La décision de licencier plusieurs artistes au SND a provoqué une onde de choc dans le milieu culturel slovaque et tchèque. Parmi les personnalités qui se sont élevées contre ces mesures figurent Martin Huba et Diana Mórová, figures emblématiques du théâtre slovaque, ainsi que Jiří Mádl et Eva Holubová, créateurs reconnus en République tchèque.
Officiellement, ces départs s’inscrivent dans une démarche de consolidation. Cependant, les artistes concernés dénoncent une volonté de la direction de se débarrasser d’une équipe jugée trop critique. Ils ont d’ailleurs réalisé une vidéo commune dans laquelle ils remettent en question la pertinence de cette consolidation, la qualifiant de non rentable.
L’opposition slovaque a saisi cette occasion pour critiquer la politique culturelle du gouvernement. La députée Martina Bajo Holečková, du parti Liberté et Solidarité (SaS), a déclaré :
« Voilà à quoi ressemble la culture selon (la ministre de la Culture Martina) Šimkovičová. Elle se débarrasse des artistes qui la gênent au prétexte de la nécessité d’économiser, tout en dépensant des sommes considérables dans des achats inutiles. »
Elle fait référence à l’acquisition, par le ministère de la Culture, de tracteurs et de tondeuses pour un montant avoisinant les 650 000 euros (plus de 15,7 millions de couronnes slovaques), selon le quotidien Denník N.

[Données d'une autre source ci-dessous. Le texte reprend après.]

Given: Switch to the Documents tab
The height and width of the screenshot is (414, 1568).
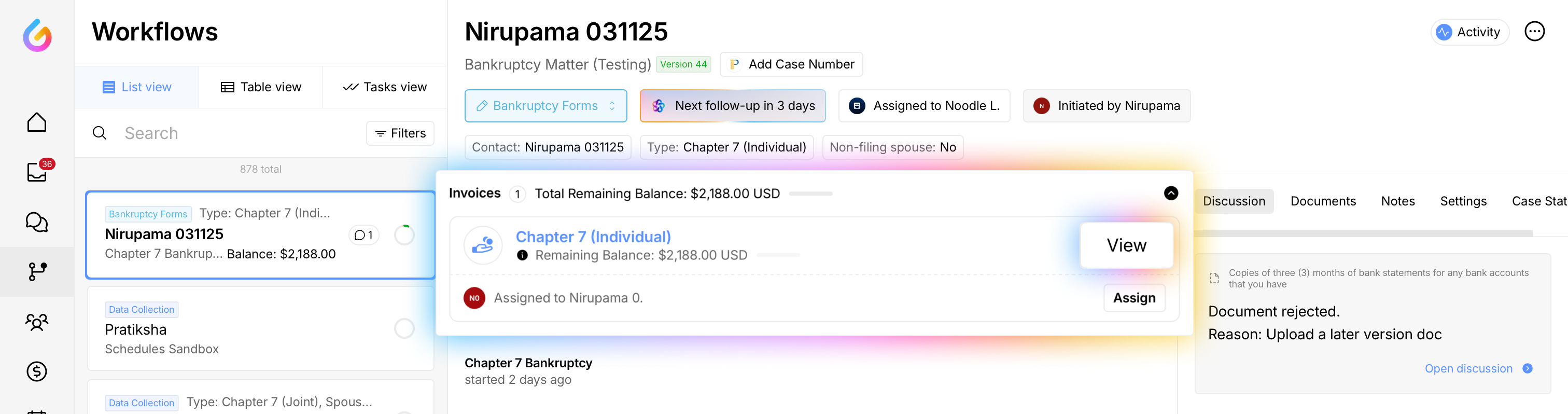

Outre Tana Pauhofová, les acteurs Roman Poláčik, Martin Šalacha, Daniel Žulčák et Anna Magdaléna Hroboňová ont également été informés de leur licenciement, prenant effet au début de l’année. Denník N précise qu’ils continueront à intervenir en tant qu’artistes indépendants.

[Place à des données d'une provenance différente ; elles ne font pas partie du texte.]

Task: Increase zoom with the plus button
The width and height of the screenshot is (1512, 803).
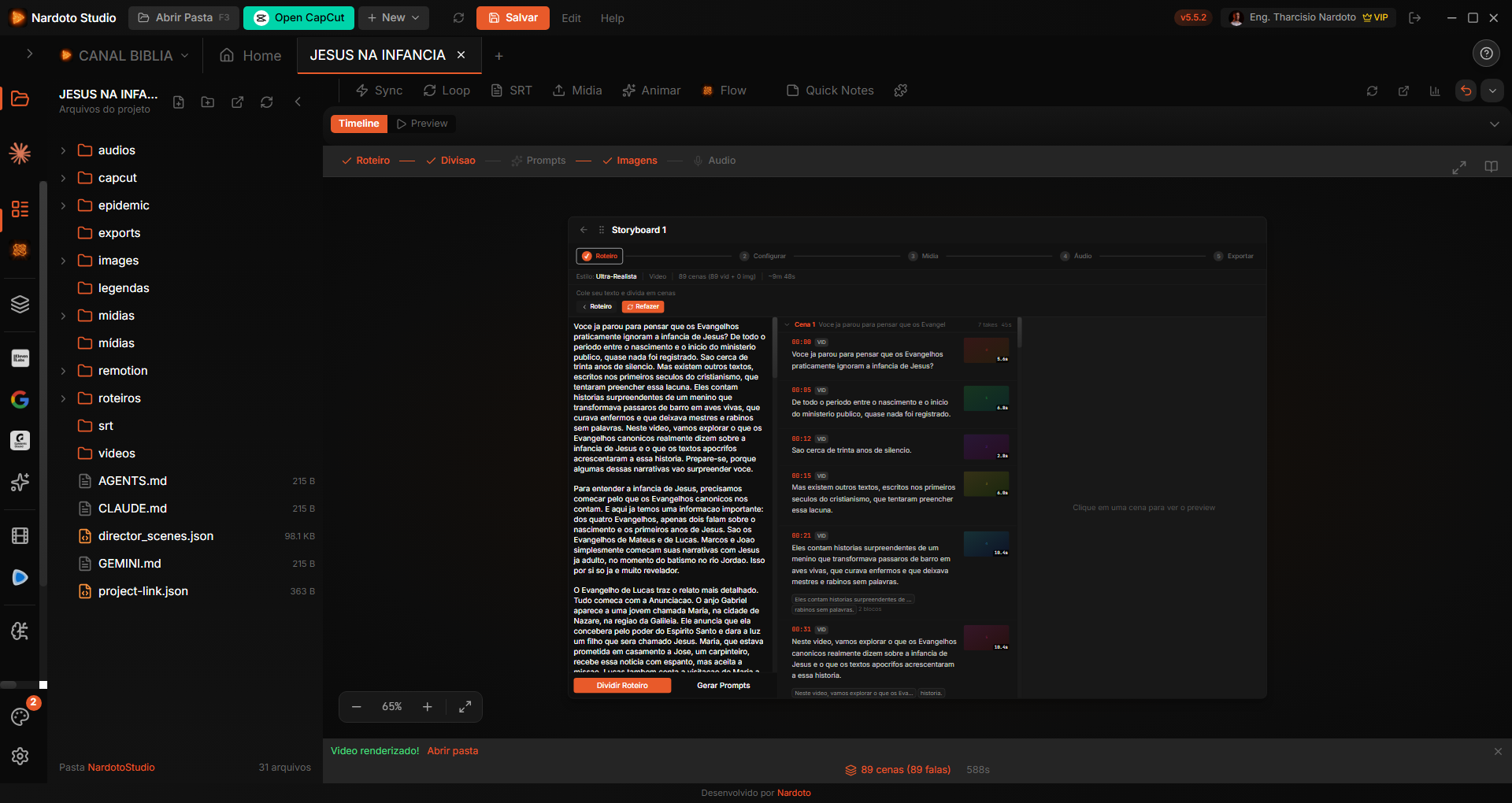Action: click(428, 707)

Jiří Mádl, acteur et réalisateur tchèque ayant collaboré avec Tana Pauhofová sur son film Vagues, a exprimé son indignation sur Instagram :
« Bien sûr, détruisez la dernière qualité qui n’a pas fui. »
Eva Holubová, star du film Pelíšky, a également réagi avec ironie, évoquant la possibilité de créer une compagnie itinérante :
« Nous ferons une tournée en anglais. Vous (les Anglais) savez comment faire, j’apprends et nous voyagerons. J’ai des contacts à New York et à Nitra. Nous serons déjà millionnaires. Et ensuite, je vous construirai le Théâtre national Táni Pauhofová. »
Tana Pauhofová a elle-même publié un message sur Instagram expliquant qu’elle avait proposé de céder sa place à une jeune collègue afin d’éviter une crise dans la programmation. Elle a souligné que plusieurs de ses collègues avaient fait de même, soucieux de ne pas compromettre le bon déroulement des représentations.
Selon Denník N, qui s’appuie sur un contrat publié au registre central des contrats, le ministère slovaque de la Culture a commandé à Agrokov-Servis des tracteurs, des tondeuses et d’autres équipements de jardinage destinés à divers établissements relevant du Musée national slovaque ou de la Bibliothèque nationale slovaque. La députée Bajo Holečková dénonce un gaspillage, estimant qu’un tracteur acheté pour plus de 85 000 euros aurait pu être acquis auprès d’un autre fournisseur pour environ 48 000 euros.